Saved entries
______________________________

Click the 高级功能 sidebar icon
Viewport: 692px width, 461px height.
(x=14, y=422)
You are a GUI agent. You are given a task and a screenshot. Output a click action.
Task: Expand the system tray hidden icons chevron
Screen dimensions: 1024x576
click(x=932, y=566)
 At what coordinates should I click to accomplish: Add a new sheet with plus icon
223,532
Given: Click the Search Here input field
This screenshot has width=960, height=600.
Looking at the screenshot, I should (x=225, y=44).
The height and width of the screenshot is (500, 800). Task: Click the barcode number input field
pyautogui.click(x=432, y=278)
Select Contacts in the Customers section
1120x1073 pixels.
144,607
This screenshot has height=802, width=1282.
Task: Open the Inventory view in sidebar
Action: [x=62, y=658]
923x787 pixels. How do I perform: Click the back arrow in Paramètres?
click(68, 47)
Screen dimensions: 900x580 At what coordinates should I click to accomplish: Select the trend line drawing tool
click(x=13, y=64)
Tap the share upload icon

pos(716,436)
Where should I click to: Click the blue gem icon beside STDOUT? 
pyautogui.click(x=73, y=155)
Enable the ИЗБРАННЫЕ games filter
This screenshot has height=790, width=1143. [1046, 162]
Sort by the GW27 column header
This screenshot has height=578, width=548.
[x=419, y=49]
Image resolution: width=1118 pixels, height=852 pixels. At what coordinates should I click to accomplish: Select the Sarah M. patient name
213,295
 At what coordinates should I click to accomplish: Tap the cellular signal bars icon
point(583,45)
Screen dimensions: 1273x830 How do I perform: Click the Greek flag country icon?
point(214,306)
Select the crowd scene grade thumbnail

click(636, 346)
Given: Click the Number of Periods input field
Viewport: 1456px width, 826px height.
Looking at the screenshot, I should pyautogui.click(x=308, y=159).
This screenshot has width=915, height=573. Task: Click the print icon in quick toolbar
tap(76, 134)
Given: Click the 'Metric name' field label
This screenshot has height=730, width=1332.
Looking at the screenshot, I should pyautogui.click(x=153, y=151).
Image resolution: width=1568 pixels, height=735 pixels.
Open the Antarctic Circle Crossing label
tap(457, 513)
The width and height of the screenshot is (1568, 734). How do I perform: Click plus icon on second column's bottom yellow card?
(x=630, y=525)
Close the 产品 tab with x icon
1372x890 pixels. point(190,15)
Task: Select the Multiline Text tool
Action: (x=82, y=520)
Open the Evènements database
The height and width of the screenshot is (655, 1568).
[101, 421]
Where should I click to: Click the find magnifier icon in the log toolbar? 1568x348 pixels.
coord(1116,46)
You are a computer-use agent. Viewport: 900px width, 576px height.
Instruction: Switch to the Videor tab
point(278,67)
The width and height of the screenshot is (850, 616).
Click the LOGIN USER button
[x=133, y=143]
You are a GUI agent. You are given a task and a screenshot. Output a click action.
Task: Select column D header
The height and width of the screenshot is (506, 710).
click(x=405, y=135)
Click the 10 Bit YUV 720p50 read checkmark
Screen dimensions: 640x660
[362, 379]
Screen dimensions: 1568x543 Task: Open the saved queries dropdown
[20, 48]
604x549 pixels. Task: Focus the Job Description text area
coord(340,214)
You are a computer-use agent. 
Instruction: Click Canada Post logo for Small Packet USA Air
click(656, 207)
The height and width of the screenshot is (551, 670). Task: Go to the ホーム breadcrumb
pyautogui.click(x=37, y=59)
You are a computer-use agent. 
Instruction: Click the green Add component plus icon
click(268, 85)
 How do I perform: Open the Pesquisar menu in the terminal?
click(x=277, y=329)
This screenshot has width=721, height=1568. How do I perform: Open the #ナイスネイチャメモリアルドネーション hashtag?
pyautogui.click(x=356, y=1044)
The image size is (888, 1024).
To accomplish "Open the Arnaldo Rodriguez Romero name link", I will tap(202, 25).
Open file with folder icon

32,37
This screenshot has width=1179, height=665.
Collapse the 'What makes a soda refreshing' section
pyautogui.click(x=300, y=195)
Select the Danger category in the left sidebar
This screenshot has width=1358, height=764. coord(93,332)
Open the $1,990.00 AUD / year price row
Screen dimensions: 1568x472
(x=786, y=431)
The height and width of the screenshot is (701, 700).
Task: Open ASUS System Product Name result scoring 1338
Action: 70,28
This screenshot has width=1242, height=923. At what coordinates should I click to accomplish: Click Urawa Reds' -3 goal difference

______________________________

_Exercise prompt:_
Give all of the entries again, word for word.

_Answer space:_
Click the 高级功能 sidebar icon
Viewport: 692px width, 461px height.
(x=14, y=422)
You are a GUI agent. You are given a task and a screenshot. Output a click action.
Task: Expand the system tray hidden icons chevron
Screen dimensions: 1024x576
click(x=932, y=566)
 At what coordinates should I click to accomplish: Add a new sheet with plus icon
223,532
Given: Click the Search Here input field
This screenshot has width=960, height=600.
Looking at the screenshot, I should (x=225, y=44).
The height and width of the screenshot is (500, 800). Task: Click the barcode number input field
pyautogui.click(x=432, y=278)
Select Contacts in the Customers section
1120x1073 pixels.
144,607
This screenshot has height=802, width=1282.
Task: Open the Inventory view in sidebar
Action: [x=62, y=658]
923x787 pixels. How do I perform: Click the back arrow in Paramètres?
click(68, 47)
Screen dimensions: 900x580 At what coordinates should I click to accomplish: Select the trend line drawing tool
click(x=13, y=64)
Tap the share upload icon

pos(716,436)
Where should I click to: Click the blue gem icon beside STDOUT? 
pyautogui.click(x=73, y=155)
Enable the ИЗБРАННЫЕ games filter
This screenshot has height=790, width=1143. [1046, 162]
Sort by the GW27 column header
This screenshot has height=578, width=548.
[x=419, y=49]
Image resolution: width=1118 pixels, height=852 pixels. At what coordinates should I click to accomplish: Select the Sarah M. patient name
213,295
 At what coordinates should I click to accomplish: Tap the cellular signal bars icon
point(583,45)
Screen dimensions: 1273x830 How do I perform: Click the Greek flag country icon?
point(214,306)
Select the crowd scene grade thumbnail

click(636, 346)
Given: Click the Number of Periods input field
Viewport: 1456px width, 826px height.
Looking at the screenshot, I should pyautogui.click(x=308, y=159).
This screenshot has width=915, height=573. Task: Click the print icon in quick toolbar
tap(76, 134)
Given: Click the 'Metric name' field label
This screenshot has height=730, width=1332.
Looking at the screenshot, I should pyautogui.click(x=153, y=151).
Image resolution: width=1568 pixels, height=735 pixels.
Open the Antarctic Circle Crossing label
tap(457, 513)
The width and height of the screenshot is (1568, 734). How do I perform: Click plus icon on second column's bottom yellow card?
(x=630, y=525)
Close the 产品 tab with x icon
1372x890 pixels. point(190,15)
Task: Select the Multiline Text tool
Action: (x=82, y=520)
Open the Evènements database
The height and width of the screenshot is (655, 1568).
[101, 421]
Where should I click to: Click the find magnifier icon in the log toolbar? 1568x348 pixels.
coord(1116,46)
You are a computer-use agent. Viewport: 900px width, 576px height.
Instruction: Switch to the Videor tab
point(278,67)
The width and height of the screenshot is (850, 616).
Click the LOGIN USER button
[x=133, y=143]
You are a GUI agent. You are given a task and a screenshot. Output a click action.
Task: Select column D header
The height and width of the screenshot is (506, 710).
click(x=405, y=135)
Click the 10 Bit YUV 720p50 read checkmark
Screen dimensions: 640x660
[362, 379]
Screen dimensions: 1568x543 Task: Open the saved queries dropdown
[20, 48]
604x549 pixels. Task: Focus the Job Description text area
coord(340,214)
You are a computer-use agent. 
Instruction: Click Canada Post logo for Small Packet USA Air
click(656, 207)
The height and width of the screenshot is (551, 670). Task: Go to the ホーム breadcrumb
pyautogui.click(x=37, y=59)
You are a computer-use agent. 
Instruction: Click the green Add component plus icon
click(268, 85)
 How do I perform: Open the Pesquisar menu in the terminal?
click(x=277, y=329)
This screenshot has width=721, height=1568. How do I perform: Open the #ナイスネイチャメモリアルドネーション hashtag?
pyautogui.click(x=356, y=1044)
The image size is (888, 1024).
To accomplish "Open the Arnaldo Rodriguez Romero name link", I will tap(202, 25).
Open file with folder icon

32,37
This screenshot has width=1179, height=665.
Collapse the 'What makes a soda refreshing' section
pyautogui.click(x=300, y=195)
Select the Danger category in the left sidebar
This screenshot has width=1358, height=764. coord(93,332)
Open the $1,990.00 AUD / year price row
Screen dimensions: 1568x472
(x=786, y=431)
The height and width of the screenshot is (701, 700).
Task: Open ASUS System Product Name result scoring 1338
Action: 70,28
This screenshot has width=1242, height=923. At what coordinates should I click to accomplish: Click Urawa Reds' -3 goal difference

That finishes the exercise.